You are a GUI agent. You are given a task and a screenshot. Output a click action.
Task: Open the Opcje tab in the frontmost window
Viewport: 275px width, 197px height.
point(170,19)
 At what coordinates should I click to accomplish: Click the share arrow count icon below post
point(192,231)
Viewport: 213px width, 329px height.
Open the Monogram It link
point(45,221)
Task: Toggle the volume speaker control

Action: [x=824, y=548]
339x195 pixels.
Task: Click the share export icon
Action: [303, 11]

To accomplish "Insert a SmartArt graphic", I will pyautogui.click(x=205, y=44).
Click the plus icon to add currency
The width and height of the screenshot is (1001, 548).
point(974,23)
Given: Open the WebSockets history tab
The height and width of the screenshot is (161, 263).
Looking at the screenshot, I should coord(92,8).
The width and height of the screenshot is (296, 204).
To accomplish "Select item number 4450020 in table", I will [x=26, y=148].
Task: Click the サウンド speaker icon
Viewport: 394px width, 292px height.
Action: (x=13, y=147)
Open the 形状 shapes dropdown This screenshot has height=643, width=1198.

_ _ _

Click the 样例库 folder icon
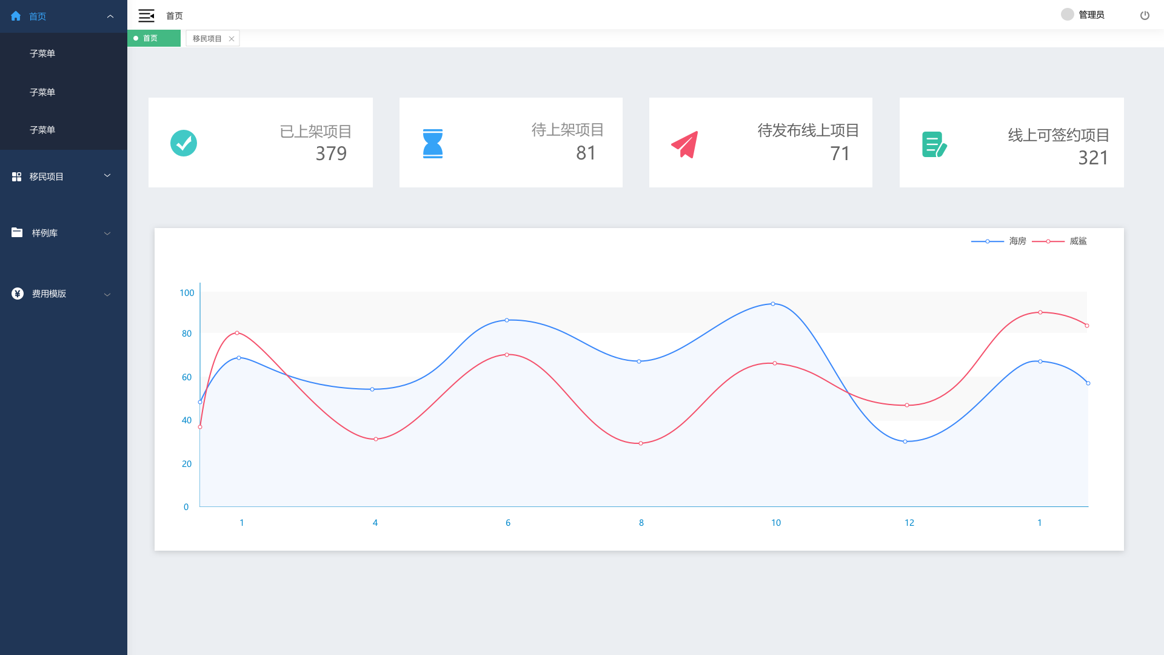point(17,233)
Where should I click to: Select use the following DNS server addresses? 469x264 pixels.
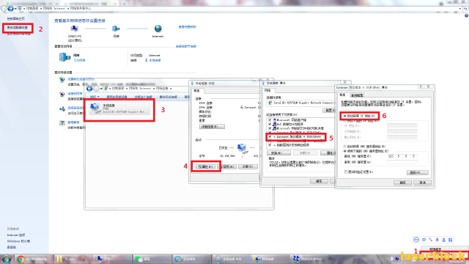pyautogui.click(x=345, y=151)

_ _ _

» **YOUR GOAL**: Recast the data from the line that contains "The width and height of the screenshot is (296, 204)." up to and including the line that contains "Open the 形状" as a JSON list of strings, one string per line, omitting blank lines.

» **RESPONSE**:
[
  "The width and height of the screenshot is (296, 204).",
  "To accomplish \"Select item number 4450020 in table\", I will [x=26, y=148].",
  "Task: Click the サウンド speaker icon",
  "Viewport: 394px width, 292px height.",
  "Action: (x=13, y=147)",
  "Open the 形状 shapes dropdown This screenshot has height=643, width=1198."
]